- DIRECTIONS:
Please copy every line from the following entries in which the word "field" appears.

- GIVEN RECORDS:
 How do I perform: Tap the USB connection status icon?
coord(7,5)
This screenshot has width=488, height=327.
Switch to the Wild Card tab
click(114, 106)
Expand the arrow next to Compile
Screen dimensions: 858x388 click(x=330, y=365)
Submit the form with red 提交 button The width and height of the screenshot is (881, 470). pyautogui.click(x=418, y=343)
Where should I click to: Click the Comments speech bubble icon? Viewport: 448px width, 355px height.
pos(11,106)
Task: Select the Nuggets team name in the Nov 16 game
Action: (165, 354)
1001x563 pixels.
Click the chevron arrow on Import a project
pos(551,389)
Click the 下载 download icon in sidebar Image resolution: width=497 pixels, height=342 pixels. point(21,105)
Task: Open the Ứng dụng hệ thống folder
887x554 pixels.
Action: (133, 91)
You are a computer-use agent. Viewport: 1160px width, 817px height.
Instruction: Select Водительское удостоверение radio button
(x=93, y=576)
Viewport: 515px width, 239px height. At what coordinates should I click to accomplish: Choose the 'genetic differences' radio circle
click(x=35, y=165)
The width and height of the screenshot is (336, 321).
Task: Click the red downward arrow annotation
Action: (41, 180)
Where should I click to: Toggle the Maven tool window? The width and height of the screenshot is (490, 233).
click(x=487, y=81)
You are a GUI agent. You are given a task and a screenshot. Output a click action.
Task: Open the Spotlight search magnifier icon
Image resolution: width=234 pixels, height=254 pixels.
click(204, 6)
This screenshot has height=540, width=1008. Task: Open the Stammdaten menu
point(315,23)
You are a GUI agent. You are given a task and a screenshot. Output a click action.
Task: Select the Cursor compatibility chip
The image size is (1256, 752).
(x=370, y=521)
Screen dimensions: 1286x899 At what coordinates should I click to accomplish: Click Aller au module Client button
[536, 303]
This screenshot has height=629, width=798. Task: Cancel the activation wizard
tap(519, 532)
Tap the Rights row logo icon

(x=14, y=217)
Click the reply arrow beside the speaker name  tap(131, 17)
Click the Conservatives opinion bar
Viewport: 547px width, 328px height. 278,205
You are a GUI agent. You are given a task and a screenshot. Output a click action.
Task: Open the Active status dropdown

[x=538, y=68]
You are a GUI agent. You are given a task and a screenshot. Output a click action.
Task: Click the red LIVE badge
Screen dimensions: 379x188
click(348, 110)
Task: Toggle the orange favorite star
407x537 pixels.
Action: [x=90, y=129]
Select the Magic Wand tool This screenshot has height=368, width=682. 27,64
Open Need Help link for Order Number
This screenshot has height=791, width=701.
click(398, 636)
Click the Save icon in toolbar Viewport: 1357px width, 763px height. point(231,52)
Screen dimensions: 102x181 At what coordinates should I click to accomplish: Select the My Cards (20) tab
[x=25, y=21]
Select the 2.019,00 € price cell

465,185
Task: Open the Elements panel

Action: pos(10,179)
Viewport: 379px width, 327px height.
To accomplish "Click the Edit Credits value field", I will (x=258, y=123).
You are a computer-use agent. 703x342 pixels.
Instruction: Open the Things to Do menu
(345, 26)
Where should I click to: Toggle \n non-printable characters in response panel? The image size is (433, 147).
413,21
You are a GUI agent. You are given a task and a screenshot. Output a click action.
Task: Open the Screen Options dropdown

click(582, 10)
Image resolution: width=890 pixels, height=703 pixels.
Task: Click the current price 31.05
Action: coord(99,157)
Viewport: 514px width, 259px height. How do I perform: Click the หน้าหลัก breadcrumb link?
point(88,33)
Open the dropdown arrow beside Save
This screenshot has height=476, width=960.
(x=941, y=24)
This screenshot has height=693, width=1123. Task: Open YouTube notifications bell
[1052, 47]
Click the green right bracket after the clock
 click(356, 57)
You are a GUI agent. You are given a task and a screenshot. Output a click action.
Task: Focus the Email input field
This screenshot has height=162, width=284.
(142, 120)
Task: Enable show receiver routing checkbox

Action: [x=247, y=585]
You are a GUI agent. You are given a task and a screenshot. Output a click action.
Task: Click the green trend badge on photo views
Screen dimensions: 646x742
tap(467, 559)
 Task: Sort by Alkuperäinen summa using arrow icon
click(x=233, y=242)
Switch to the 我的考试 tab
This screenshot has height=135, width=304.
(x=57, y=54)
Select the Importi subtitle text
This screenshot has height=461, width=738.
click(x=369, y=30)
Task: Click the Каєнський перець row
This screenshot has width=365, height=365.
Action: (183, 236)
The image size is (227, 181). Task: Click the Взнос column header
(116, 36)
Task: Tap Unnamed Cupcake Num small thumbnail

- ANSWER TO THE EXERCISE:
To accomplish "Click the Edit Credits value field", I will (x=258, y=123).
Task: Focus the Email input field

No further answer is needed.